Answer these questions from the tank-filling problems below.
(a) In how many hours can pipe B empty the tank?
(b) How many hours does the cistern take to fill when there is a leak in its bottom?
(c) In how many hours can pipe M fill the tank?
-- Start of Selected excerpt --
A pipe can fill the tank in \(10\) hours and pipe B can empty the tank in \(15\) hours. Find the time required to fill the tank, if both pipes are running simultaneously?
\(10 \ hours\)
\(20 \ hours\)
\(30 \ hours\)
\(40 \ hours\)
Answer: (c) \(30 \ hours\)Solution: Part of the tank filled in one hour $$ = \frac{1}{10} - \frac{1}{15} $$ $$ = \frac{1}{30} $$ Hence, the tank will be filled in \(30\) hours
A cistern is normally filled in \(10\) hours, but it takes \(12\) hours, when there is a leak in its bottom. If cistern is full, in what time shall the leak empty the cistern?
\(30 \ hours\)
\(40 \ hours\)
\(50 \ hours\)
\(60 \ hours\)
Answer: (d) \(60 \ hours\)Solution: Let leak can empty the cistern in \(x\) hours, then $$ \frac{1}{10} - \frac{1}{x} = \frac{1}{12} $$ $$ \frac{1}{10} - \frac{1}{12} = \frac{1}{x} $$ $$ \frac{1}{60} = \frac{1}{x} $$ Hence, leak can empty the tank in \(60\) hours.
If pipe M can fill the tank in \(6\) hours and pipe N can empty the tank in \(8\) hours, then find how many hours will it take to fill a half empty tank?
\(10 \ hours\)
\(12 \ hours\)
\(15 \ hours\)
\(18 \ hours\)
-- End of Selected excerpt --
-- Start of Collected material --
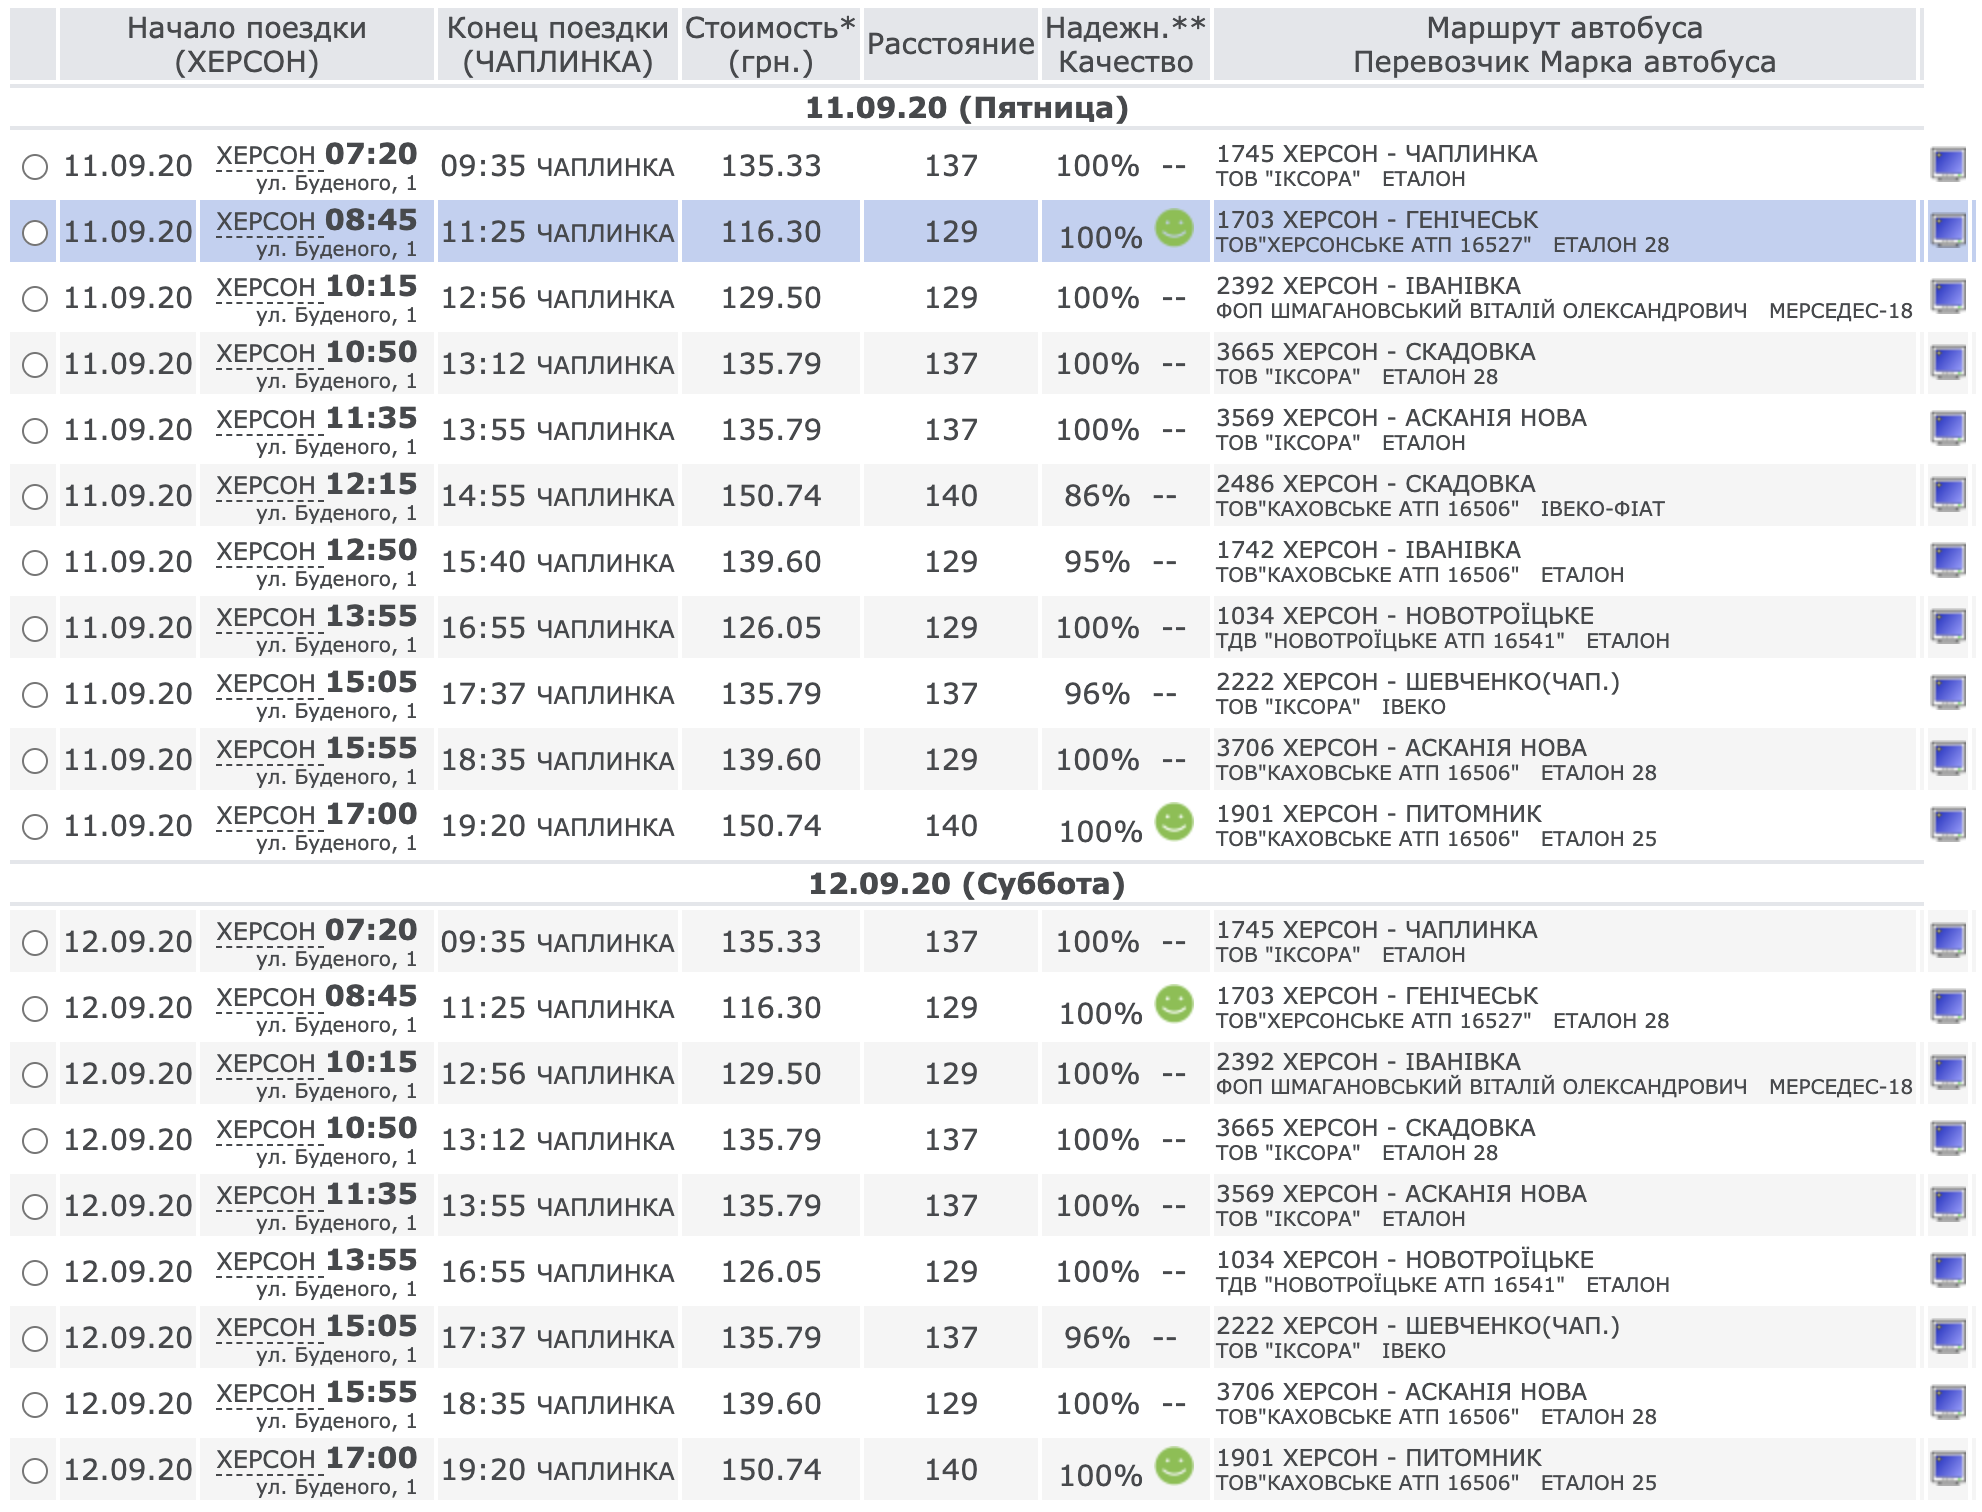Click the Стоимость column header

click(770, 45)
-- End of Collected material --
- Written solution
(a) 15 hours
(b) 12 hours
(c) 6 hours